# ***Meet Zach the unusual Lab/Collie cross puppy!***



## Guest

Hi I'm new to the forum, I'd just like to introduce our new addition to the family, our 4 months old Lab/Collie cross puppy named Zach. His Mum was a purebred Lab and his Dad was 3/4s Lab 1/4 Collie... all the pups from the litter were either black with white markings, or basic block coloured yellow Labs. Then we saw this little cutie and couldn't resist his odd looks. Everyone keeps asking me if he is an Alsation cross or even a Rottie!!

I have been reading some interesting things though about Labrador Mis-marks and I'm wondering if somehow the rare gene has come out in him. Check out this link to see what I mean... Mismarks & other odd markings in Labradors part 2 - Woodhaven Labradors

All of those labs are supposedly pure-bred labs bred by reputable, well known Labrador breeders. DOES ANYONE ELSE HAVE A DOG MARKED LIKE THIS?!!!! I'd love to see pics! xxx

Anyway, here is the little mischievous monkey himself... these pics were taken at 7 weeks, he is now 4 months and bigger than ever! xx


----------



## colliemerles

aww he is so cute, and i wouldnt have guest he had collie in him,


----------



## sleeptalker

gosh, he does look like he has rottie or gsd in him doesn't he? lovely looking.


----------



## Guest

how adorable!! i would have guessed lab/rottie !!


----------



## Natik

He is really nice looking dog 
but wouldnt have guessed that he has collie in him


----------



## Guest

Hes lovely...yer afta looking on that site it does look like he is a mismatch lol.

that site was really interesting, ooohhh them black sploches on those puppys bodys and faces  gorgeous.


----------



## Guest

thanks for all the lovely compliments he is very pleased hehe tail wagging x


----------



## Freyja

There is in Shropshire or Staffordshire I think 2registered labador pups that are black and tan. Both parents are pedigree labs and the ups have been DNA tested to prove they were pure labs. I think they were on one of the big stands at crufts this year. They were also featured in the dog papers.


----------



## gillieworm

Zach is absolutely goregous  Would love to see some more recent pics of him too.

A friend of mine has a pure bred Golden Retriever and he has a black spot on one of his ears.


----------



## Vixie

hes gorgeous and has lovely markings, great link I love their mismatched looks


----------



## Guest

That is so interesting about those black&tan labs at crufts!! 

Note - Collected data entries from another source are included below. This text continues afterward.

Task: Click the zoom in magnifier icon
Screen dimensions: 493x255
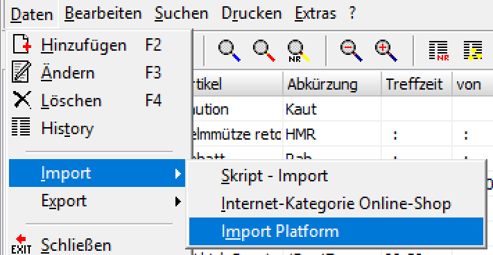Action: 386,51
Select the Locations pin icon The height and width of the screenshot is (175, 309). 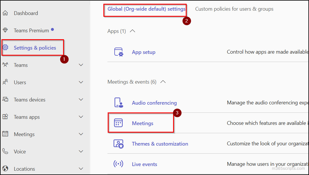[5, 168]
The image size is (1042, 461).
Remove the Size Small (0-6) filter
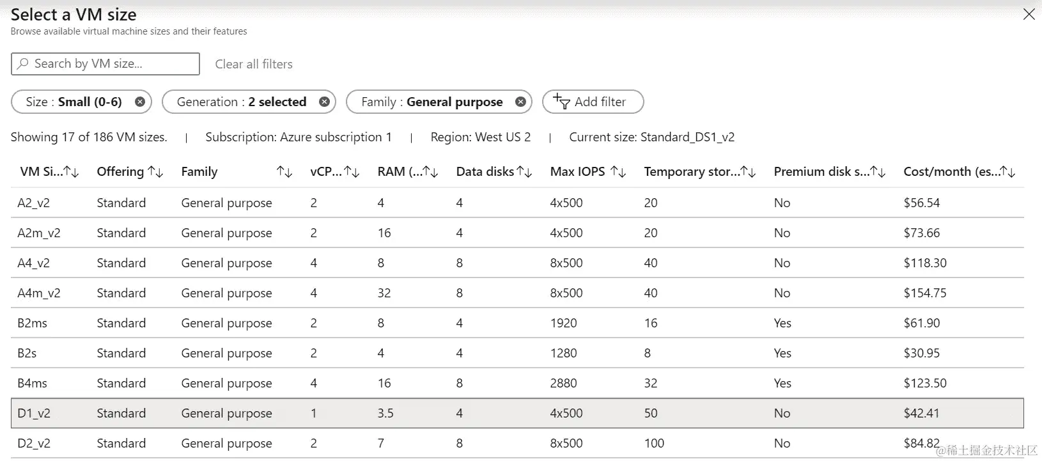[139, 102]
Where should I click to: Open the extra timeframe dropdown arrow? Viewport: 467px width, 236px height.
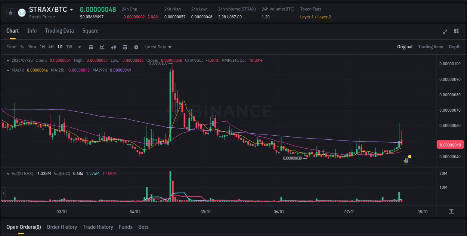(x=79, y=47)
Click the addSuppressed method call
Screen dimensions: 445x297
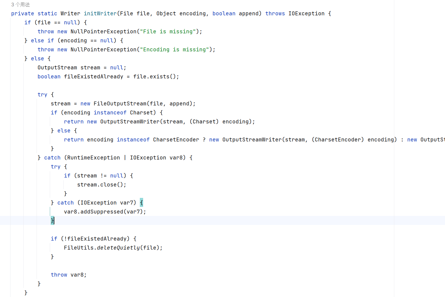tap(102, 212)
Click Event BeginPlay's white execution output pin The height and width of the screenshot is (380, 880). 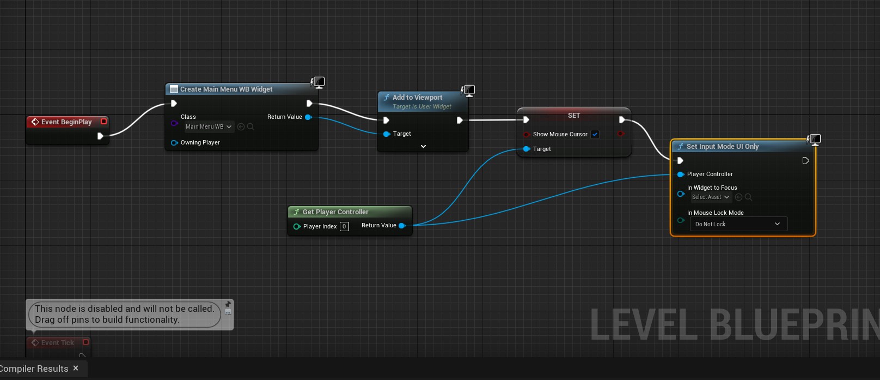tap(100, 136)
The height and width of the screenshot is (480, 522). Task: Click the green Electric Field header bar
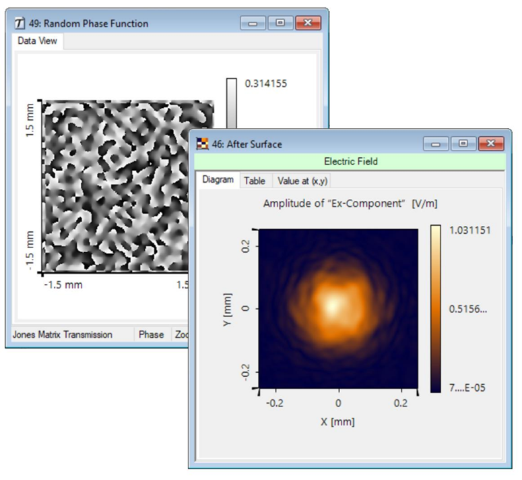click(350, 162)
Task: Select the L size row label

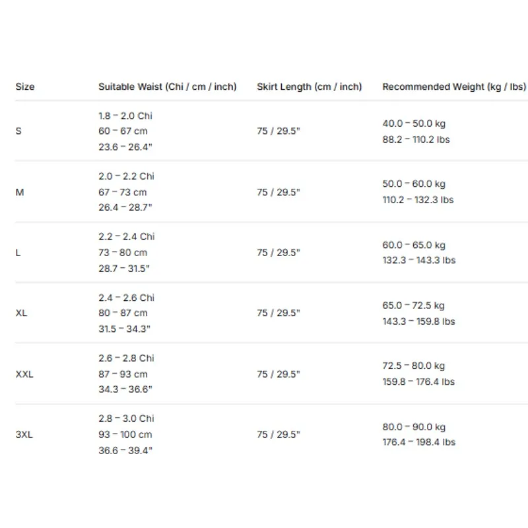Action: (x=18, y=253)
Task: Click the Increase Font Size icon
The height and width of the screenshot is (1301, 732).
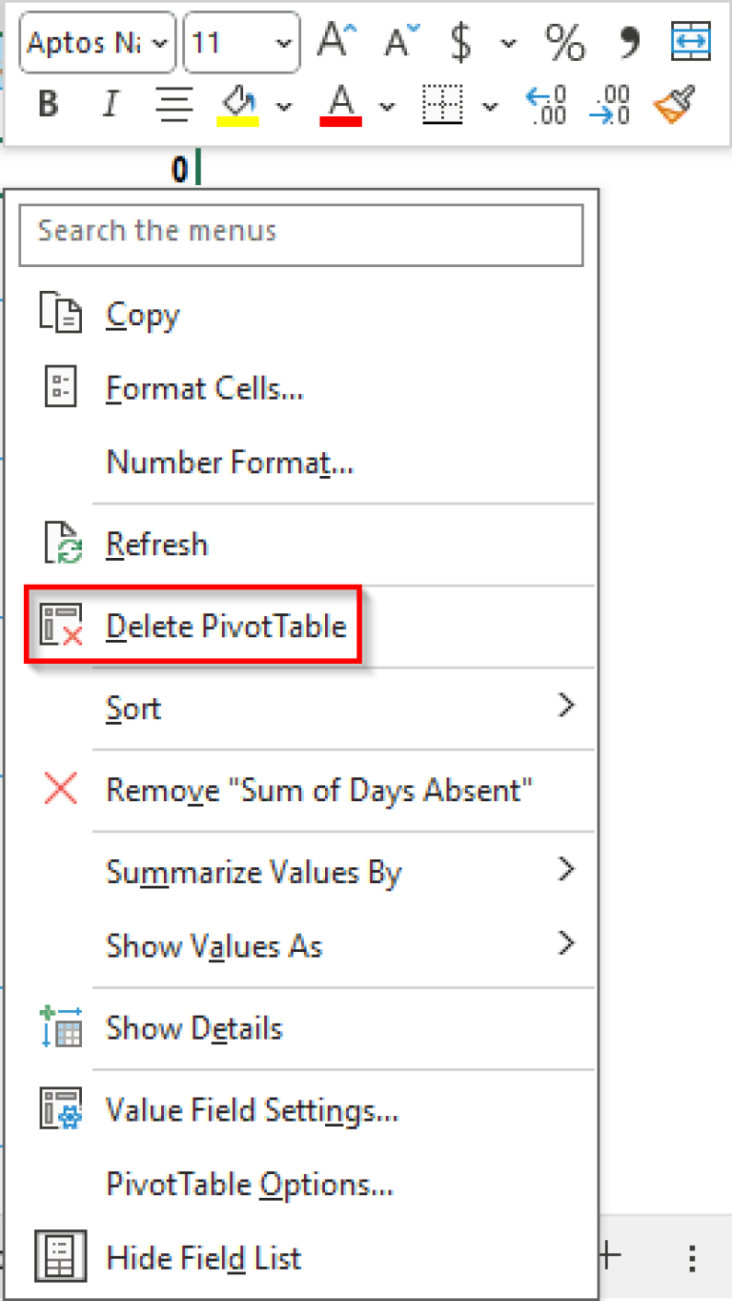Action: coord(334,40)
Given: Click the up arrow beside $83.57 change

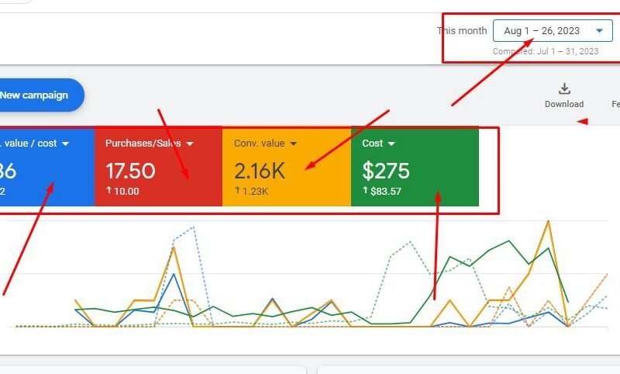Looking at the screenshot, I should point(365,191).
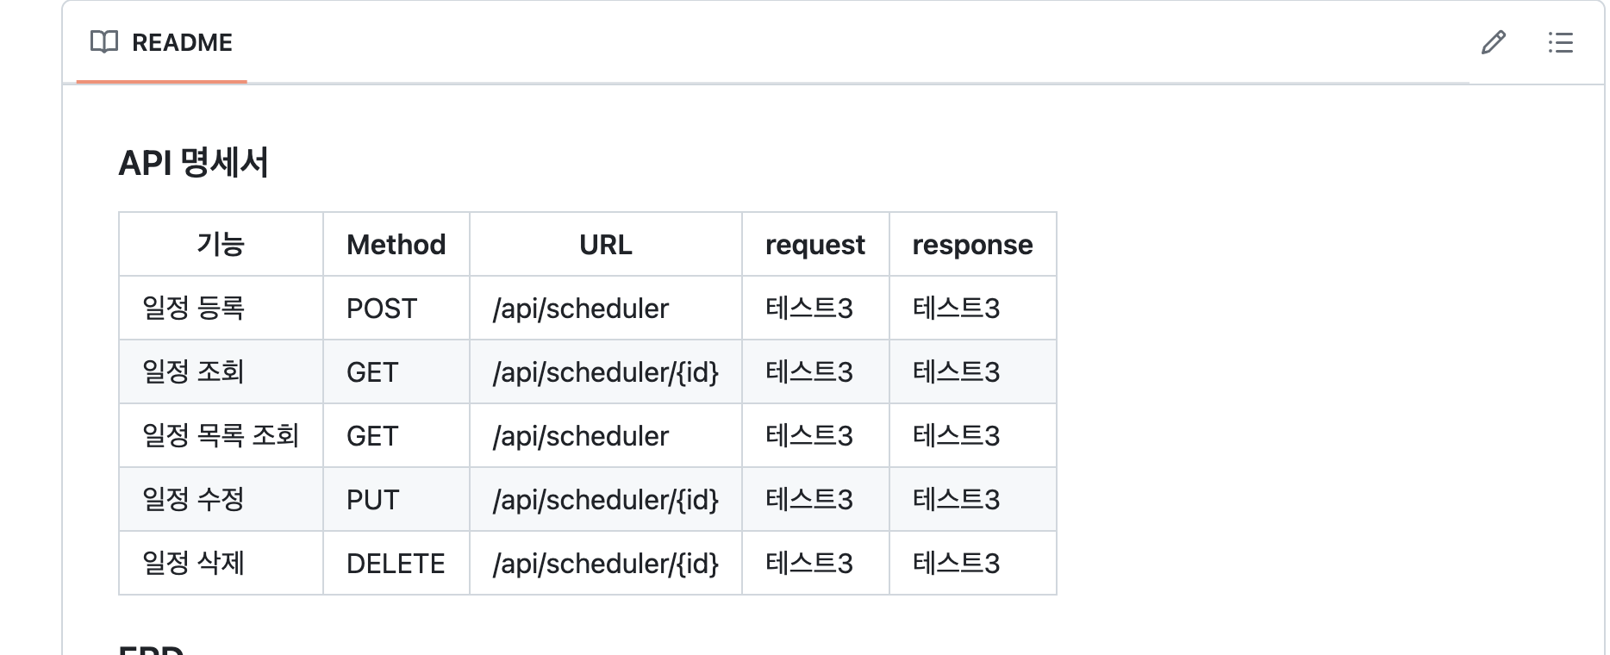Open the outline list icon
Screen dimensions: 1610x655
tap(1561, 42)
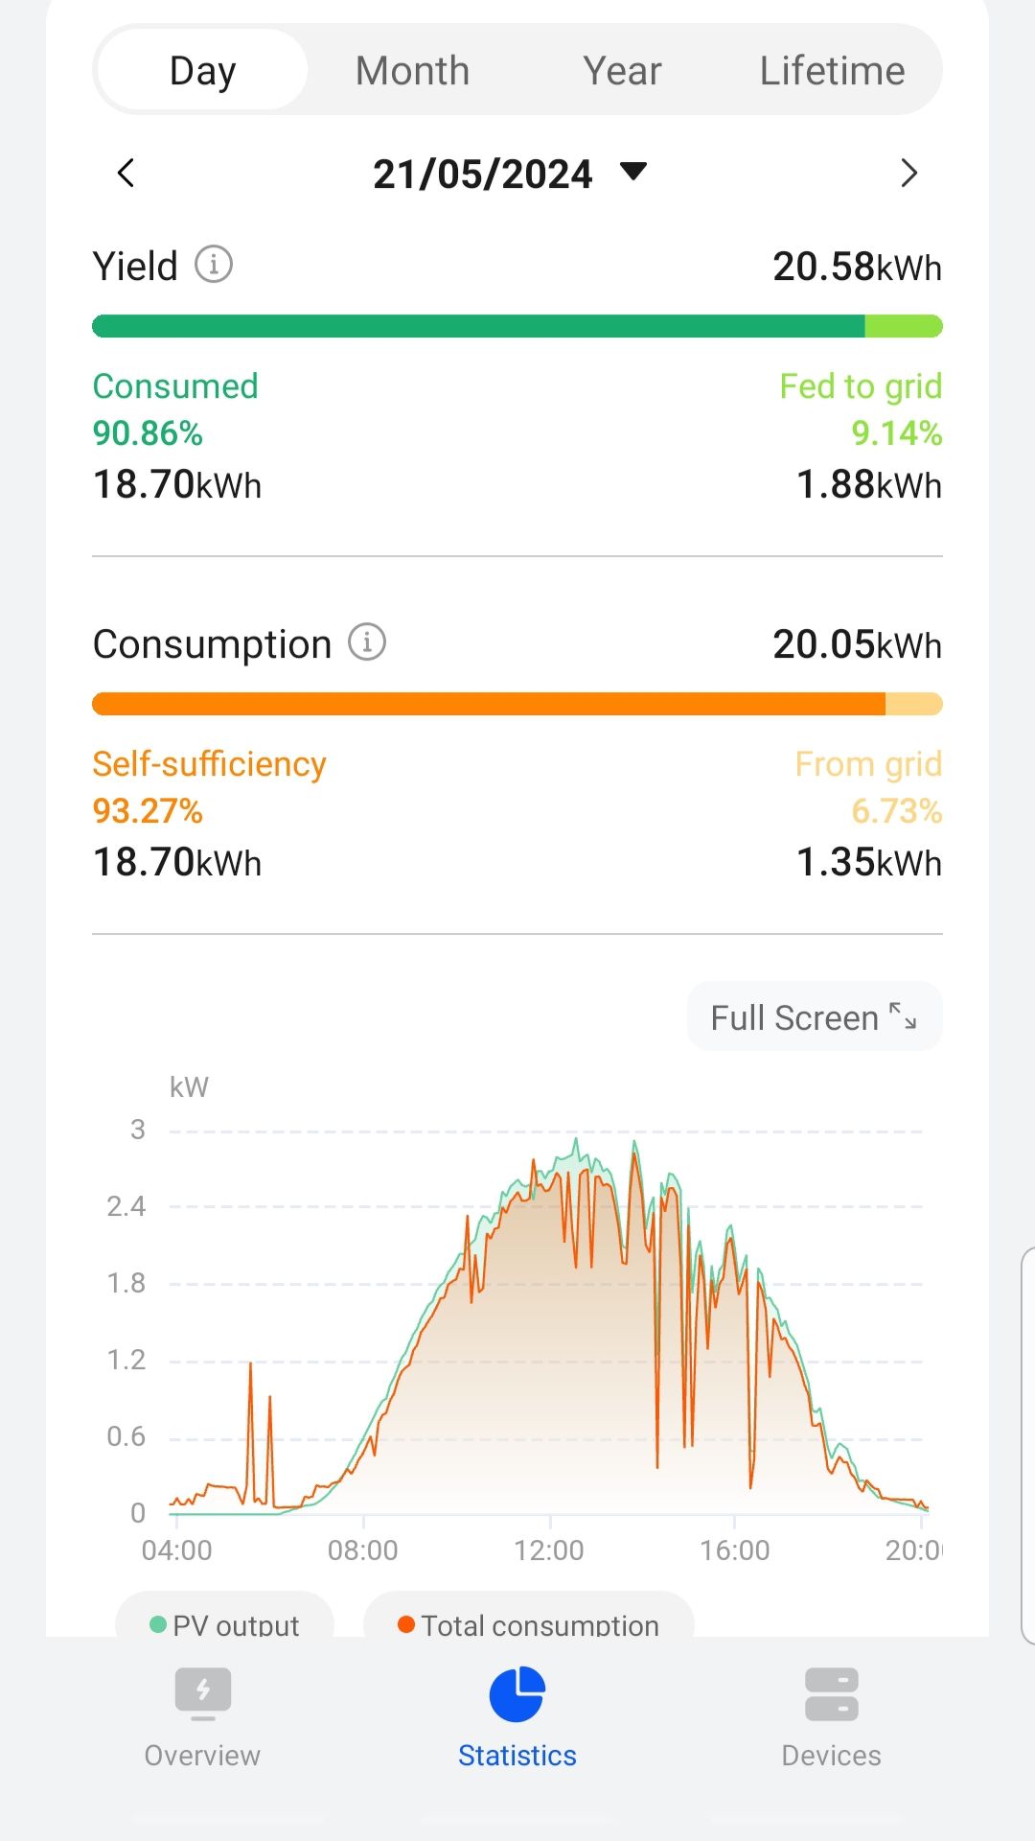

The mismarks make them more unique bless them.

Here are more up to date pics... although these were taken a few weeks ago and he is growing sooo quickly! The muddy pic was taken after a particular energetic roll in the mud with a bull terrier friend he made at the park!!

Lou


----------



## gillieworm

He really is a handsome boy 

pmsl @ the muddy pic..... a very familiar site as I have a boy that gets completely covered head to toe also


----------



## Guest

wow he is handsome aint he.

he looks really a good boy


----------



## sskmick

He's gorgeous so chunky - I just want to cuddle him. 

Sue


----------



## Suek

oh dog love him, he's gorgeous, but he looks so forlorn in the 'muddy' pic as if it's all your fault he's like that lol xx

(made me laugh on a not so good day , so thanks for sharing)


----------